OPDRACHTEN =
(1) Kun je alle vermeldingen met positiegegevens woordelijk weergeven, maar de afbeeldingen uit je antwoord weglaten?
(2) Wil je de regeling over subsidie voor internationale marktverkenning in Drenthe hervatten vanaf het punt waar de tekst stopt?

Artikel 1.11 Subsidieplafond

Gedeputeerde Staten publiceren jaarlijks het subsidieplafond.

 

Artikel 1.12 Verplichtingen van de subsidieontvanger

De subsidieontvanger is verplicht om de gesubsidieerde activiteit binnen een jaar na ontvangst van de subsidie te realiseren.

 

Hoofdstuk 2 Internationale marktverkenningsactiviteiten

Artikel 2.1 Doel

Het verbeteren van het kennisniveau op het gebied van internationale handel voor het Drentse mkb om de export in de provincie Drenthe te stimuleren. Door middel van onderzoeken of studie wordt informatie verzameld voor de eigen organisatie, landen of buitenlandse markten. De informatie vormt voor bedrijven de basis voor het beleid en de strategie om buitenlandse markten verder te ontwikkelen.

 

Artikel 2.2 Subsidiabele activiteiten

Subsidie kan worden verstrekt voor de kosten van:

  • a.

    haalbaarheidsonderzoek: het laten uitvoeren van een onderzoek door een externe deskundige, of de onderneming in staat is om producten of diensten te gaan exporteren;

  • b.

    marktonderzoek: het laten uitvoeren van onderzoek door een externe deskundige, naar landen of buitenlandse markten, waar bestaande of nieuwe producten dan wel diensten kunnen worden afgezet;

  • c.

    exportplan: het laten uitvoeren van een onderzoek door een externe deskundige voor landen of buitenlandse markten. Het resultaat van het onderzoek is een plan dat gericht is op het inrichten van de bedrijfsvoering, de producten of diensten en de markt- en klantbewerking van de aanvrager voor export.

 

Artikel 2.3 Toetsingscriteria

Om voor de subsidie in aanmerking te komen voor de activiteit zoals vermeld in artikel 2.2, wordt in elk geval voldaan aan de volgende criteria:

  • a.

    de aanvrager is een onderneming met een fysieke vestiging in de provincie Drenthe die vanuit deze Drentse vestiging ondernemingsactiviteiten uitvoert;

  • b.

[Positiegegevens van woorden en items]

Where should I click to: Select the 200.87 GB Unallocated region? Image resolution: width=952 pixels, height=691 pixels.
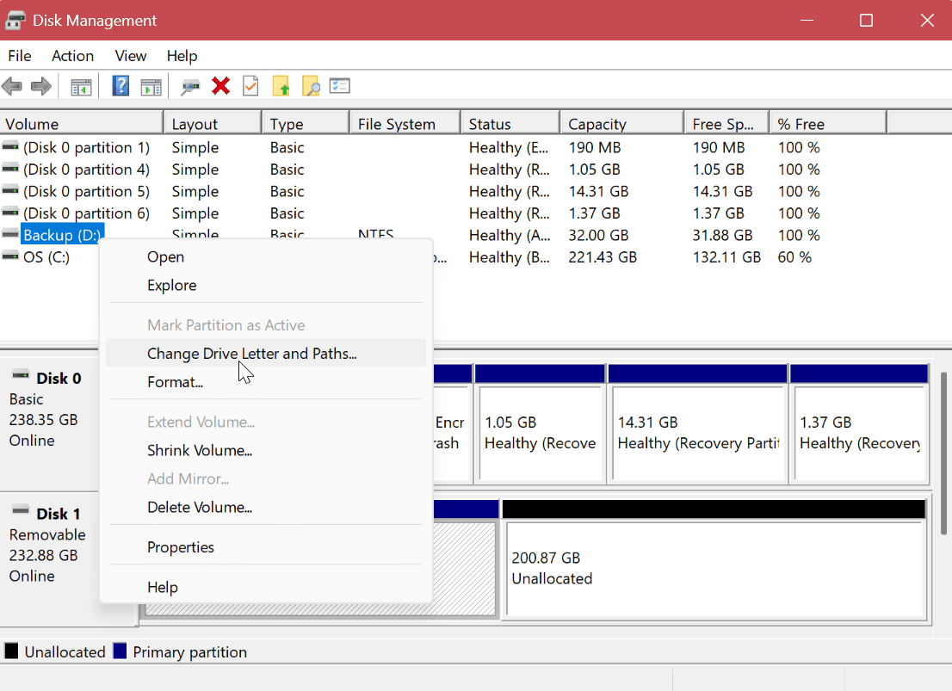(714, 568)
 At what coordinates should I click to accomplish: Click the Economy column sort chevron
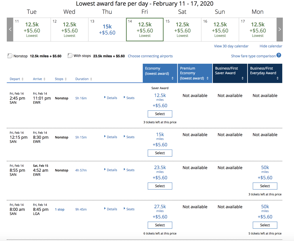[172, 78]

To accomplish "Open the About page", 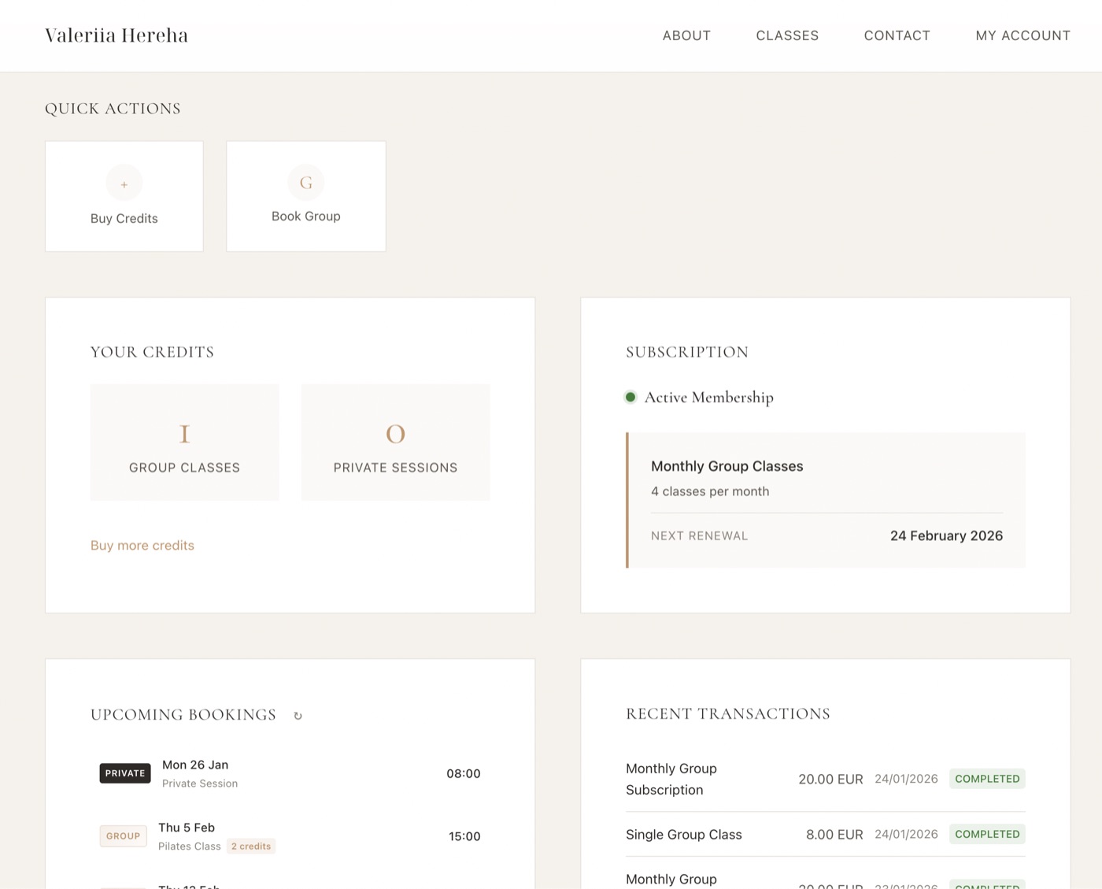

ANTWOORDEN =
(1)
Where should I click to: Select the 200.87 GB Unallocated region? Image resolution: width=952 pixels, height=691 pixels.
(714, 568)
 At what coordinates should I click to accomplish: Click the Economy column sort chevron
[172, 78]

To accomplish "Open the About page", 

(2)
    de activiteit waarvoor subsidie wordt aangevraagd beoogt direct of indirect bij te dragen aan de internationalisering van de Drentse vestiging van de onderneming van de aanvrager;

  • c.

    realisatie van de activiteit waarvoor subsidie wordt aangevraagd komt primair ten goede aan de ondernemingsactiviteiten van de Drentse vestiging van de onderneming van de aanvrager;

  • d.

    de activiteit waarvoor subsidie wordt aangevraagd vindt plaats binnen een jaar na ontvangst van de aanvraag;

  • e.

    de begrote kosten van de activiteit waarvoor subsidie wordt aangevraagd, zijn onderbouwd door middel van een offerte van de externe deskundige.

 

Artikel 2.5 Subsidiehoogte

De subsidie bedraagt:

  • a.

    door een activiteit als genoemd in artikel 2.2, onder a:

    maximaal 50% van de subsidiabele kosten, exclusief btw, met een maximum van € 5.000,--;

  • b.

    voor een activiteit als genoemd in artikel 2.2, onder b:

    maximaal 50% van de subsidiabele kosten, exclusief btw, met een maximum van € 5.000,--;

  • c.

    voor een activiteit als genoemd in artikel 2.2, onder c:

    maximaal 50% van de subsidiabele kosten, exclusief btw, met een maximum van € 5.000,--;

 

Hoofdstuk 3 Internationale marktontwikkelingsactiviteiten

Artikel 3.1 Doel

Het ondersteunen van de organisatie van het Drentse mkb op het gebied van internationale handel om de export in de provincie Drenthe te stimuleren. Door middel van organisatieverbeteringen, opleidingen of trainingen en ondersteuning bij het creëren van nieuwe handelsrelaties, worden Drentse organisaties gestimuleerd hun exportplannen tot uitvoering te brengen.

 

Artikel 3.2 Subsidiabele activiteiten

Subsidie kan worden verstrekt voor de kosten van:

  • a.

    kennisvergroting export: deelname aan een opleiding, training, seminar of cursus op het gebied van export die wordt aangeboden door een externe deskundige of een overkoepelende organisatie van externe deskundigen;

  • b.

    vertaling export: het door een externe deskundige laten vertalen van bedrijfs-, marketing-, of productinformatie van de onderneming van de aanvrager vanuit het Nederlands naar een buitenlandse taal;

  • c.

    ontwikkelingsprogramma: het laten uitvoeren van een programma binnen de onderneming van de aanvrager door een externe deskundige, dat gericht is op de aanpassing of ontwikkeling van bestaande producten of diensten tot exporteerbare producten dan wel op het geschikt maken van het eigen distributieproces voor de export;

  • d.

    zakenpartnerscan: afgerond onderzoek naar mogelijke zakenpartners in de beoogde buitenlandse markt wat heeft geleid tot een lijst met zakenpartners die hebben aangegeven met de aanvrager in contact te willen komen.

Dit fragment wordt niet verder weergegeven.